Many of us who used to be Protestant, became Catholics largely due to starting to look at all of Scripture rather than only the usual prooftexts, and reading the fathers to see what they actually taught, rather than relying on selected “pre-filtered” quotations, meant to prop up a Protestant outlook that began 800-1400 years after the patristic period.
[a day later] Do you plan on ever explaining to me why 50 passages in Scripture about the final judgment all talk about works but never faith alone?
Here’s my response to works playing a part in our salvation and not faith alone: [Defense of the Augsburg Confession: section on good works].
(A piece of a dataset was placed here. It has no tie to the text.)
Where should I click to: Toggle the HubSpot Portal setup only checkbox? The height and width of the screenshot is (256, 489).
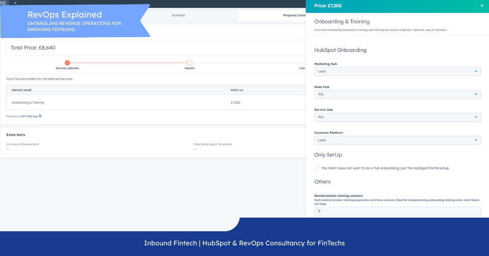pyautogui.click(x=317, y=168)
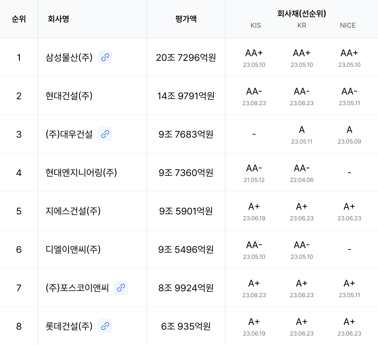Select the 회사채(선순위) header label

[302, 13]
How many of my 50 passages does it address? [I then looked at it] Looks like it doesn’t deal with a single one. I am underwhelmed. So (what else is new?): no Protestant reply to fifty biblical passages about works in relation to judgment and salvation.
You can have a million passages and it doesn’t change the fact that Jesus said “believe in me…have eternal life…” and never said anything about works.
If I were to say to you that I have a dog, love my dog, and take him to the park every day and play fetch with him – you’d say “okay”. If, 20 years later, I tell you that my dog is dead, do you take these two statements and conclude that I play with my dead dog?
Of course not! The 50 passages, when I’m going to go through one by one as you’ve not gone through them one by one, ALL have to deal with Christians – we who ARE saved. They are not in refute, other than the suggestion that works are required TO BE saved. Jesus, in John 3, is telling Nicodemus how one IS saved – these are two different things and they need not be intertwined.
Dave Armstrong James, when talking to his audience, it talking to CHRISTIANS, people who ARE SAVED, who HAVE BEEN BAPTIZED, who have on their bodies the marks of Christ. He’s not to a pagan, unbelieving audience.
You can refute this all you want to, but you simply cannot say that one is saved by faith AND works….because Jesus never said it, and by saying it, you very strongly imply that Christ’s work on the cross is inadequate, and that, sir, is blasphemy.
And you know that’s also what the Baptists do with their whole “decision” and “ask Jesus into your heart” garbage – it’s all works righteousness and it’s all slander against Christ and the Holy Spirit.
Romans 1:17 For in it the righteousness of God is revealed through faith for faith; as it is written, “He who through faith is righteous shall live.”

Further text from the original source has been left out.